Social facts can be mind bending unless you’re really careful. Objective facts are usually said to be mind independent, meaning they aren’t dependent on people’s attitudes, desires, and so on. Subjective views are dependent on minds. You can have descriptive facts about people’s views, but the view itself isn’t objective.

Where it gets tricky is what’s sometimes called intersubjectivity, or what Searle called observer-relative facts. These are things like languages, government, money, social manners, rules of games or sport, basically most human institutions. In a way the rules of chess are a descriptive fact – this is how people play chess. They’re written down, you can point to them. But you could wave a magic wand and brainwash people to believe the rules are different. But then they would be confused by old archived games and the old written rules. So they’re not totally mind independent, but they’re not exactly subjective opinions either. There’s probably not a platonic form of chess out there we’re striving to capture.

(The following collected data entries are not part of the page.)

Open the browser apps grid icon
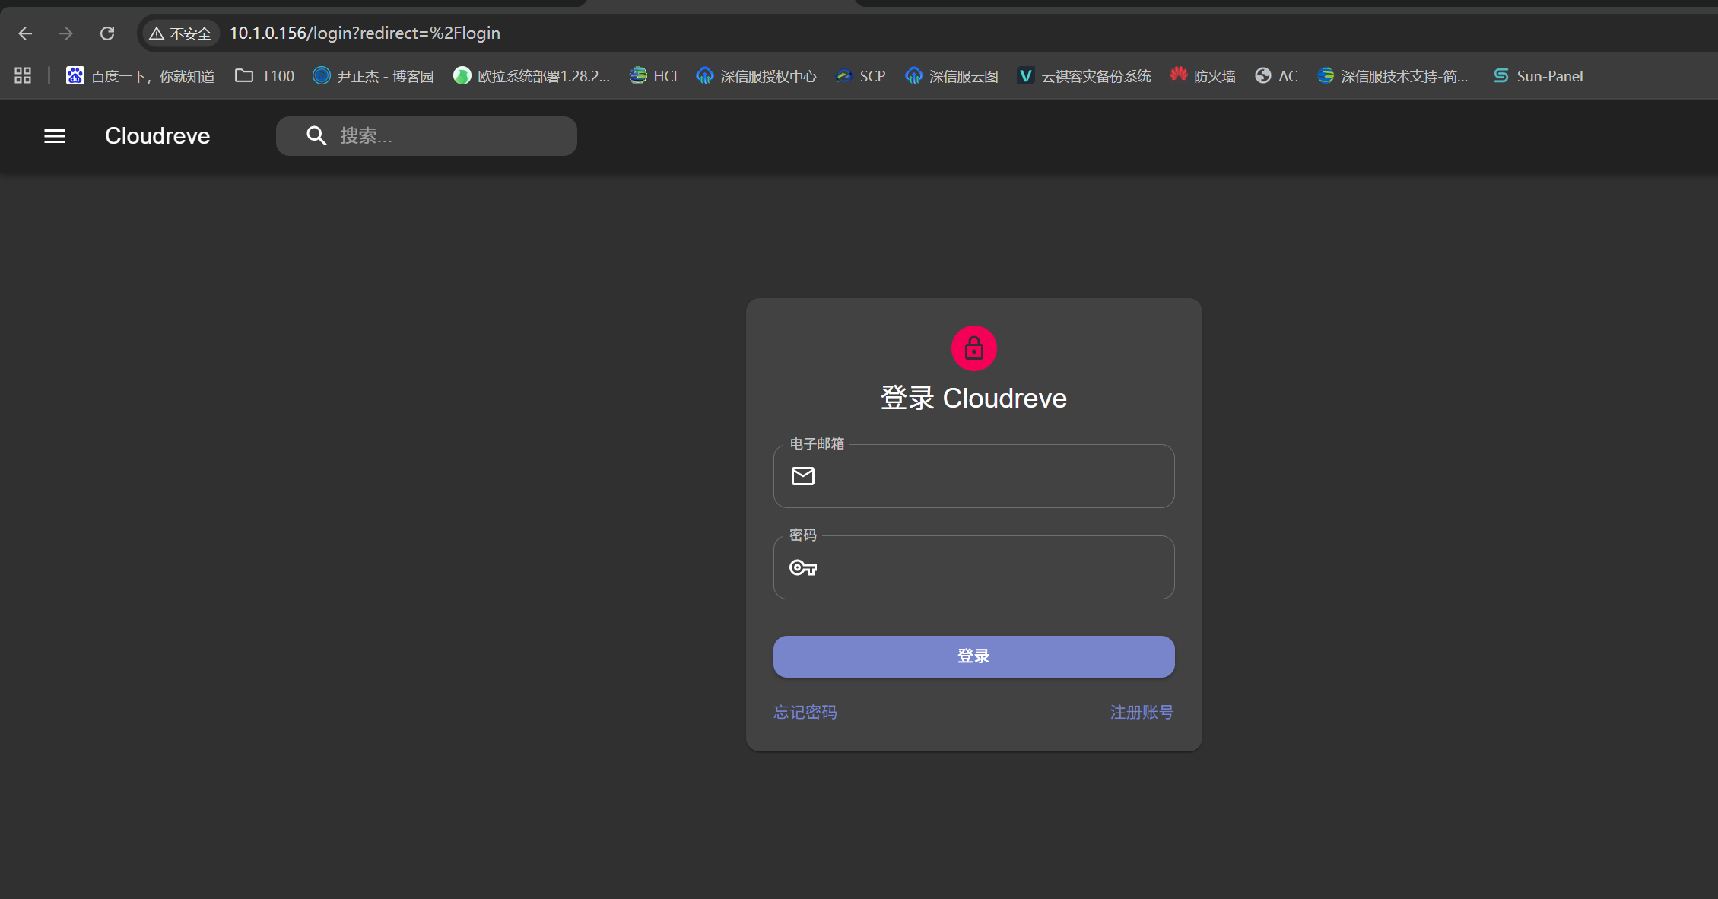Image resolution: width=1718 pixels, height=899 pixels. [23, 76]
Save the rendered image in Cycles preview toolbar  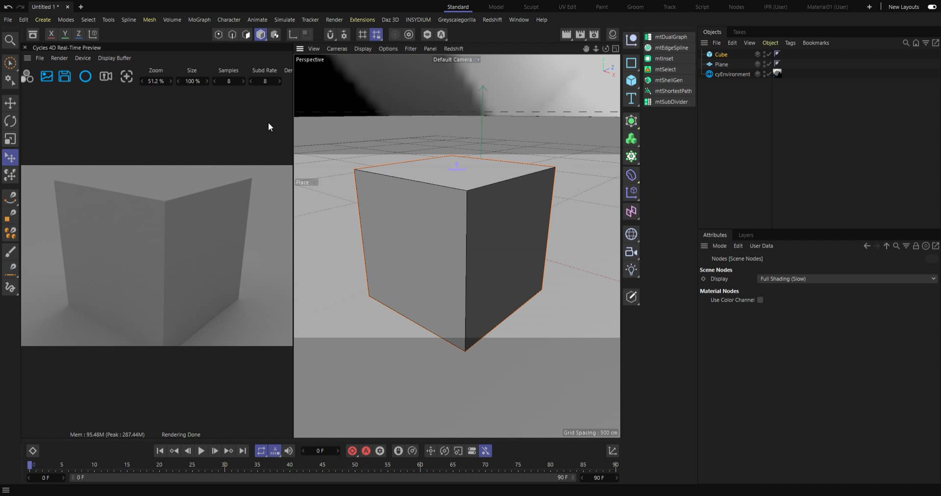point(65,76)

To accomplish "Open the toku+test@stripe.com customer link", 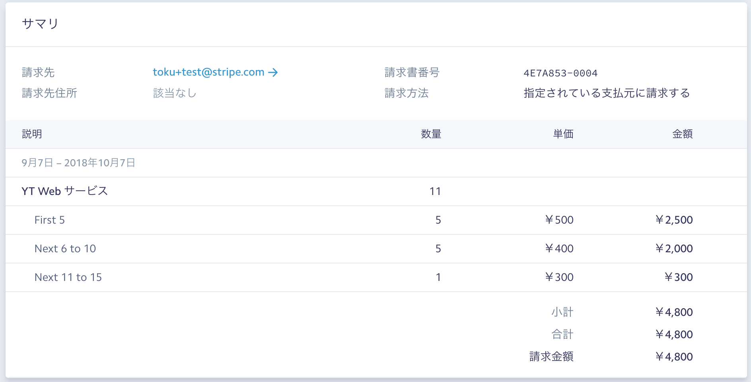I will (x=208, y=72).
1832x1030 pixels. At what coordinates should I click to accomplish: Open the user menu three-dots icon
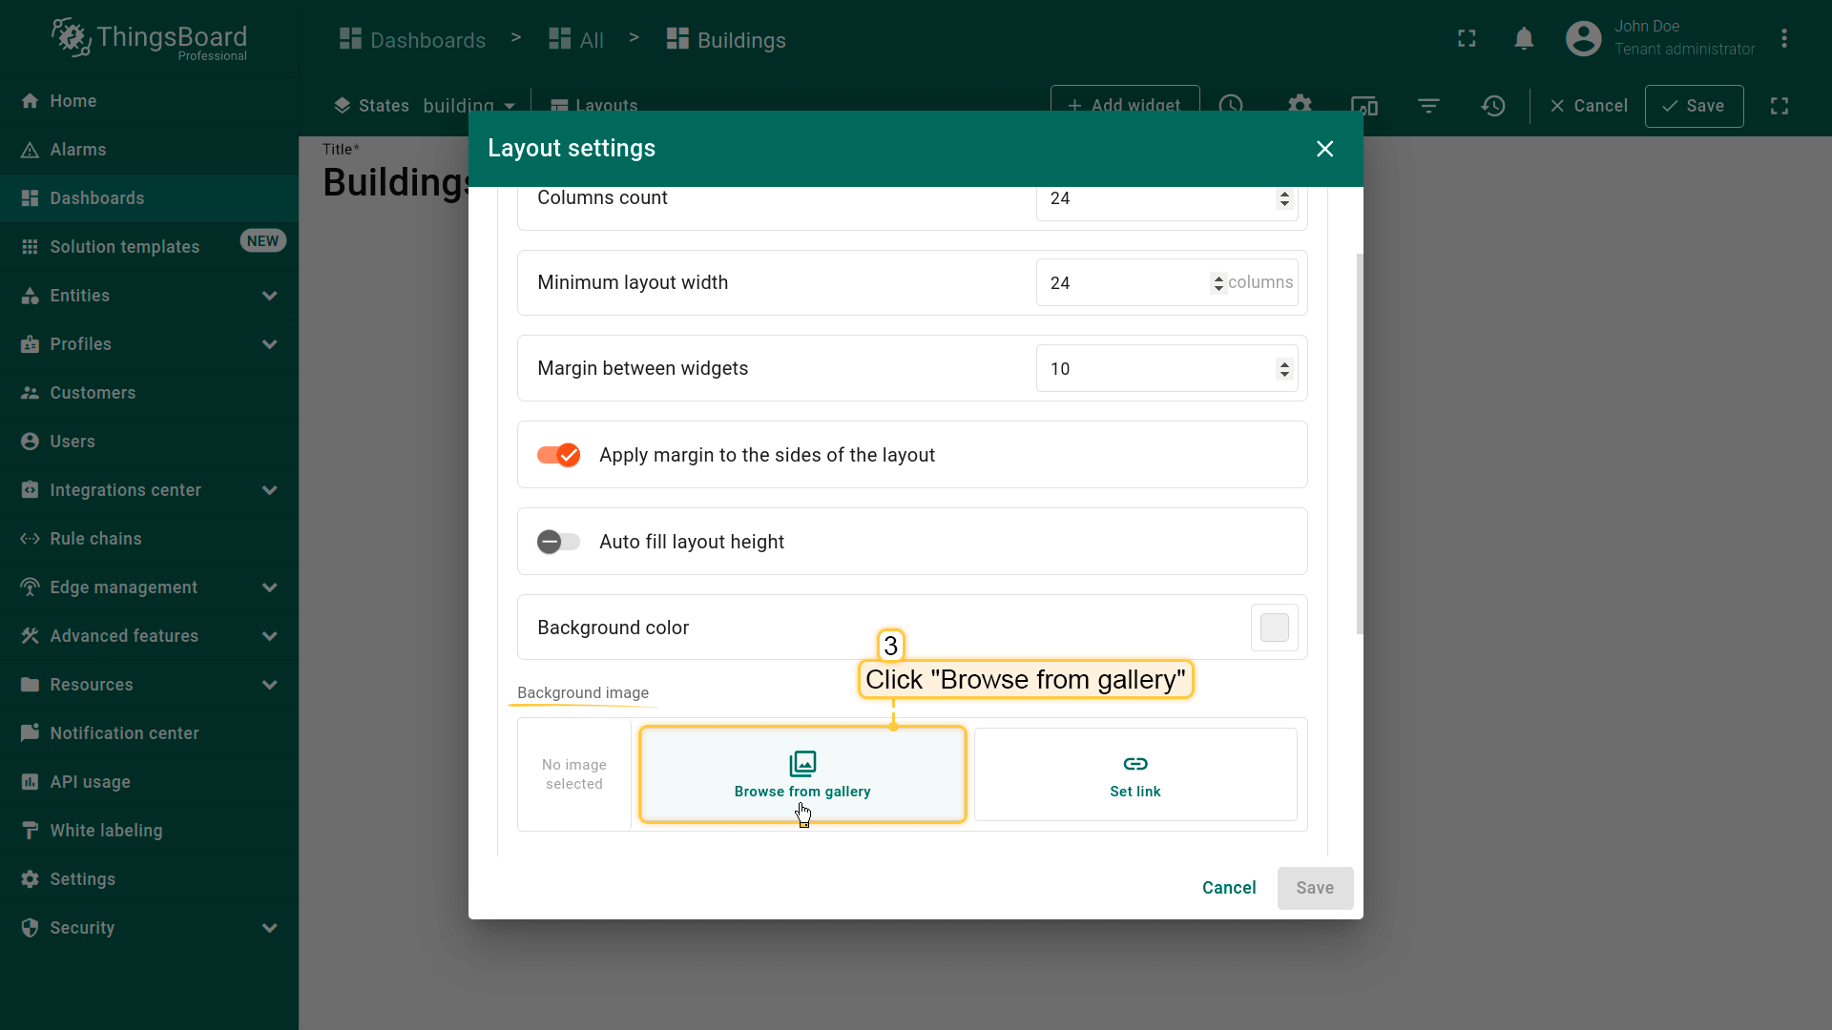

I think morality and aesthetics are in a similar sort of fuzzy gray zone, but that doesn’t seem a popular view. Most philosophers say it has to be either real or non-real. Constructivists toe the line, but doesn’t seem too popular.

Humans are not blank slates with arbitrary views, they are shaped by evolution. The relationship between selecting for fitness and the accuracy of our intuitions is argued all the time, yet our intuitions give us science and math. Speaking of math, have fun figuring out if it’s discovered or invented and how real it is.

Not all moral realists think humans are capable of divining moral facts. But “slavery is wrong” would generally be considered a basic, obvious moral fact, or if not that then something like “it’s wrong to torture people for fun.” Whether people disagree is immaterial, since people disagree about all sorts of facts for all sorts of reasons. The age of the Earth, for example. I’m not sure what the most popular anti-realist argument is nowadays, maybe the argument for queerness.

A lot of what we call “good” is pretty much evolved social-animal behavior. Wolves practice a lot of “good deeds” for roughly the same reason. (Sharing, taking care of the wounded, protecting the young, play-behavior in the young, displaced aggression, accepting surrender, and others.) Humans are evolved to be “good,” but, of course, that leads to circularity.

It’s fun to try to imagine a number system that doesn’t have prime and composite numbers. Is it even possible? Does it have any actual meaning? One of my favorite college classes was Number Theory, and it’s fascinating to try to figure whether those laws and theorems are “discovered” or “invented.” I lean toward “discovered,” but would never be dogmatic about that!